There are a number of factors that come into play when trying to determine the cost of just migrating a VB6 application to VB.NET. Let me provide an admittedly incomplete list.
Naturally, the first thing to consider is moving the code from VB6 to .NET. Where there are migration wizards that are available, both from Microsoft and third parties, it is important to realize that there is no way to simply 'wizard' a migration. While the syntax between VB6 and VB.NET are similar, there are many concepts that are different. And no wizard will take a VB6 application and create a VB.NET application that is designed in the most effective manner for .NET. So while you can get an application to be compilable quite quickly, it won't be taking advantage of many of the features of .NET that can improve developer productivity. This is one of the reasons that many companies consider re-writing VB6 applications instead of just migrating them.
That having been said, it is certainly faster to migrate an application than it is to rewrite. An average developer can produce 500-1000 lines of tested and deployable code in a month. However, that same developer can migrate 35,000 to 40,000 lines of code a month. So to calculate raw cost per line of a migration, figure out how much you pay an average developer in a month and divide by 35,000.

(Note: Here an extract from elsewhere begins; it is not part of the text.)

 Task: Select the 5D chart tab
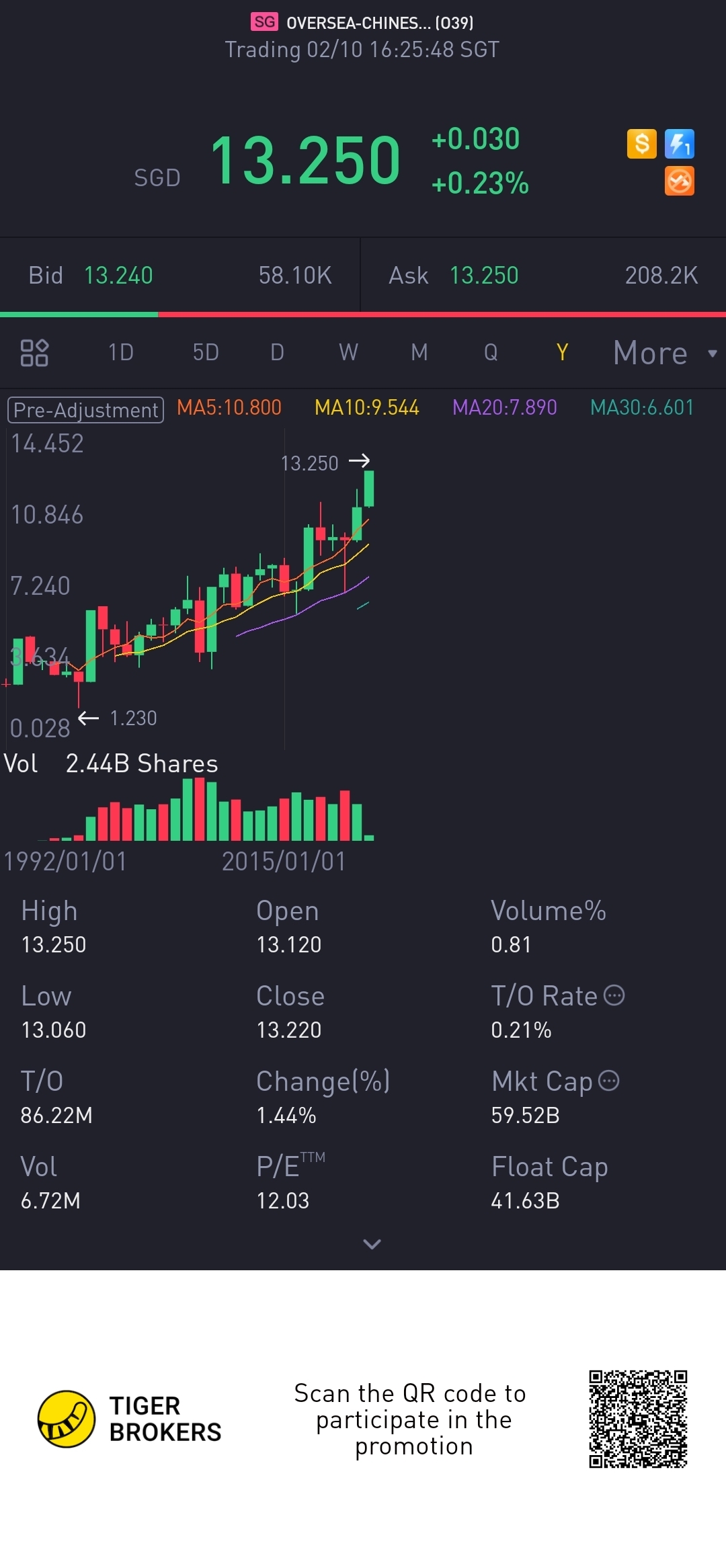click(206, 353)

Of course, migrating the code is only part of the associated cost. Developers have to be retrained to use VB.NET. A typical VB6 developer will take about six months to regain the productivity level in VB.NET that they had in VB6. A junior developer might take 8 months, while a senior developer will take around 4 months.
Part of the process of getting people up to speed will be training. Depending on the technologies that are being used, anywhere from 10-20 days of in-class training will be needed. A typical breakdown of the topics covered would be 3-8 days of .NET Framework training, 3-5 days of ASP.NET development, 1-2 days of testing. 4-5 days of advanced programming concepts (WCF, Sharepoint, WPF, etc).
While this might seem like an expensive process, there are hidden costs and lost productivity associated with trying to get developers up to speed 'on the cheap'. There is too much in .NET for a single class to provide all of the necessary information in sufficient depth to be able to use it effectively. The problem is that some organizations (and some developers) will pretend that a 5 day course on .NET is good enough. The developer will end up spending the next 12 months looking up how to do the common tasks that weren't covered in the 5 days and will end up making design decisions that, had they the correct knowledge at the time, would not be made. Both company and developer can spend years trying to correct the bad choices made through inexperience.
Preparing the VB6 Application
There are a number of common issues that arise during the migration process, issues that can't be addressed by a wizard. These issues generate the large majority of problems that are found when migrating and include such items as
- The default property is no longer used
- The property/method is not found in VB.NET
- The property/method is found, but has a slightly different behavior
- COM functionality has changed
If these issues are addressed before the migration (that is, in the VB6 application), it can help speed up the migration process. Each of these issues actually results in a cascade of problems (on the order of 5 VB.NET problems for each instance of a VB6 problem) in the migrated application, so it is worthwhile to spend some time 'fixing' the VB6 application in order to get it ready for migration.
While there are other considerations involved (is the new application to be web-enabled? is there integration with other legacy applications?, etc.), these items are the largest sources of cost associated with migrating from VB6 to .NET.